Excerpted from the email: On April 10th of 2008, Suzan Sanal (Rutgers Against the War/Campus Antiwar Network), Erik Straub (Tent State/SDS), and Arwa Ibrahim, a Rutgers senior, received a summons from the state of New Jersey for activities during the Walk Out. These three were the only ones to receive a summons for the protest despite the fact that the Walk Out was organized by a coalition of multiple student groups and gathered several hundred participants. Arwa was not even a member of the Walk Out coalition and never attended an organizers' meeting.
Seems like pretty sloppy "police work" - and I have to put that in quotes because the police at the march did nothing at all - no warnings, no citations, no "Hey, kid, go sit on the Group W bench!". Nothing. Somehow, between the time of the march and April 10, it was determined that the protest was, in fact, a criminal enterprise and these three students had perpetrated this upon society.
Let's also discuss how it is possible for them to be a nuisance and be in a "physically dangerous" situation with a police escort. It would seem that, as the email says, "These selective charges are designed to intimidate students and student organizations from organizing such antiwar protests. " If that isn't the intention, then it is a rather petty and arbitrary use of power for no reason at all.
Included in the email is a statement of solidarity from Col. Ann Wright: To the Students Who Walked Out on March 27, 2008 to Protest the 5th Year of the War on Iraq
As a 29 year US Army veteran who retired as a Colonel and as a 16 year diplomat who helped reopen the US Embassy in Kabul, Afghanistan, and who resigned in March, 2003 in opposition to the Iraq war, I am extraordinarily proud of the 600 students and supporters who took time from the daily lives on March 27, 2008 to leave classes and work to protest the continuation of the war on Iraq. For the peaceful, non-violent protest of Bush administration violent and criminal acts of aggression on Iraq to be met with the arrests of three of the 300 who continued the walk is truly political intimidation.
I totally support your actions in protesting this war and urge you not to be intimidated by the actions of local police.
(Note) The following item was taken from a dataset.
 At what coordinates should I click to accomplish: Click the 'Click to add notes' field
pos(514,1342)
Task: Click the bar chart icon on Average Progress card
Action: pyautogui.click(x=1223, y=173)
Having been placed on the FBI's National Crime Information Data base for misdemeanor violations for protesting the war (generally payable by fines less than a parking ticket) and now having been banned from entering Canada for being on the FBI list which is supposed to be for foreign fugitives, parole violators, members of violent gangs and sex offenders, I consider the actions of local law enforcement in selective identification and prosecution of those who protest the war to be blatant political intimidation of our rights of free speech and free assembly.
I urge you to argue strongly in your court the rights of us as citizens to protest an unjust and criminal war.
I am so proud of you all!
I hope you can attend the 51st New Jersey Peace Action annual banquet on Sunday, April 27th to be held in North Pompton Plains, NJ.Peace!
Ann Wright
US Army Reserve Colonel and former US diplomat
There are times when activists plan disruptive activities to push the police into arresting them so they can bring attention to injustice. This is not such a time. This is simply a group of people who are engaging in one of the most basic democratic principles of our republic - protesting the actions of our government. If the citizenry cannot organize to tell the government that it is wrong; then we no longer live in a democratic country at all.
A final point: What of the anti-protest protestors? Did they receive any summonses?